### VOS CONSIGNES
Dans le texte sur les exécutions de 1988 en Iran, recopiez à l'identique le passage allant de « On se demande » jusqu'à « retour en arrière. ».

On se demande si les journalistes occidentaux lisent parfois la presse iranienne car ces affirmations n’ont ni réalité factuelle ni réalité chronologique. On confond deux ou trois affaires arrivées à des dates très éloignées les unes des autres.

La vérité repose en partie dans les correspondances entre Khomeiny et Montazéri, archivées sur le site de ce dernier : Montazéri qui avait approuvé toutes les exécutions auparavant et avait même recommandé que l’on vide les prisonniers de leur sang avant de les exécuter affirme qu’il est totalement d’accord sur la nécessité des exécutions des Moudjahiddines, mais en désaccord sur la méthode employée et aussi sur le nombre... Pour comprendre, il faut faire un petit retour en arrière.

La décision prise par Khomeiny de tuer tous les prisonniers du groupe des Moudjahiddines remonte au 26 juillet 1988. A cette date, à 24 jours de la fin de la guerre Iran-Irak, les Moudjahiddines du Peuple, ex-compagnons de Khomeiny chassés par ce dernier du pouvoir, ont lancé une offensive de reconquête sur l’Iran depuis l’Irak où ils habitaient sous la protection de Saddam Hussein. On a tous en tête l’appel hystérique de Maryam Radjavi pour le coup du départ de l’opération Lumière Eternelle comptant 5,000 combattants de deux sexes équipés d’armes américaines.

Simultanément, les Moudjahiddines détenus ont provoqué des agitations dans les prisons. Tout le monde était très confiant car le régime était très affaibli à l’époque. Massoud Radjavi (l’Imam caché de Moudjahiddines qui serait aujourd’hui en Jordanie) avait même affirmé qu’il donnerait sa première interview à Téhéran, Place Azadi après une victoire éclair.. Il s’est, malheureusement pour lui, retrouvé face à Ali Sayad-Shirazi, un brillant officier impérial qui avait rejoint les révolutionnaires. Selon un plan d’action appelé Mersad (embuscade en arabe), en trois jours, Sayad-Shirazi a décimé l’offensive Lumière éternelle faisant 2506 tués et 566 prisonniers.

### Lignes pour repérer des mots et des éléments
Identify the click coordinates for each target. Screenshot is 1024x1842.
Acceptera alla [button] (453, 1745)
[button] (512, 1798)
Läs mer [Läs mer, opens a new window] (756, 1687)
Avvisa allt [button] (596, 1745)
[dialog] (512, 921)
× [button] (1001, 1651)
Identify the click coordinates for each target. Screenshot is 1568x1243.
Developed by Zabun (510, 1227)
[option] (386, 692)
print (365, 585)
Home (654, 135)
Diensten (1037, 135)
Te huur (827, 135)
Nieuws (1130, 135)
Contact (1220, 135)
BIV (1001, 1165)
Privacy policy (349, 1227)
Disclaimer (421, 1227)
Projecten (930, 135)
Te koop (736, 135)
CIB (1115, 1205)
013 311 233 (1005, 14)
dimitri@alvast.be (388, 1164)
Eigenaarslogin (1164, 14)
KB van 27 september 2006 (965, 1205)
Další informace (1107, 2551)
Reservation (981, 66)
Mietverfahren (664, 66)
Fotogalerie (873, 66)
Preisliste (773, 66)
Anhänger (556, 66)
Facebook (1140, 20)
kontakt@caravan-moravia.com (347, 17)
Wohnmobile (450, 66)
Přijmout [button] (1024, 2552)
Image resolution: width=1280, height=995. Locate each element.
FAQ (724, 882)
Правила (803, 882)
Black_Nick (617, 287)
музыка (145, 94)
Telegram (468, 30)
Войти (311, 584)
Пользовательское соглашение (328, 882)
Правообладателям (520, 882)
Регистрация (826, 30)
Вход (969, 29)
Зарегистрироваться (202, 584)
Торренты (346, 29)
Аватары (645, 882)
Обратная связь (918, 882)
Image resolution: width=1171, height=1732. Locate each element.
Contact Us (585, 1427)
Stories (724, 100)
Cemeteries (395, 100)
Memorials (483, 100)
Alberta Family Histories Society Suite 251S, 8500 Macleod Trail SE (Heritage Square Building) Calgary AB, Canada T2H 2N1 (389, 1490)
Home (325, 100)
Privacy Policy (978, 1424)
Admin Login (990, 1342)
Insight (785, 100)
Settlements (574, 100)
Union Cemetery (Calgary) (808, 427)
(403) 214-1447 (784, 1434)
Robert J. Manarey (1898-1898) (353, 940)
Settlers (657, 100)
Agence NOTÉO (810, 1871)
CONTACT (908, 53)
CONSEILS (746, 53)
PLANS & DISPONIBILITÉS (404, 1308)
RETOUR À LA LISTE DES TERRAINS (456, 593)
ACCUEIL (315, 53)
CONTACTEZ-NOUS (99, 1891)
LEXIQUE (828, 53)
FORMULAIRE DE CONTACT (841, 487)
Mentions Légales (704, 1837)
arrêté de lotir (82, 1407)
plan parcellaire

### RÉSULTAT DE L'EXERCICE
On se demande si les journalistes occidentaux lisent parfois la presse iranienne car ces affirmations n’ont ni réalité factuelle ni réalité chronologique. On confond deux ou trois affaires arrivées à des dates très éloignées les unes des autres.

La vérité repose en partie dans les correspondances entre Khomeiny et Montazéri, archivées sur le site de ce dernier : Montazéri qui avait approuvé toutes les exécutions auparavant et avait même recommandé que l’on vide les prisonniers de leur sang avant de les exécuter affirme qu’il est totalement d’accord sur la nécessité des exécutions des Moudjahiddines, mais en désaccord sur la méthode employée et aussi sur le nombre... Pour comprendre, il faut faire un petit retour en arrière.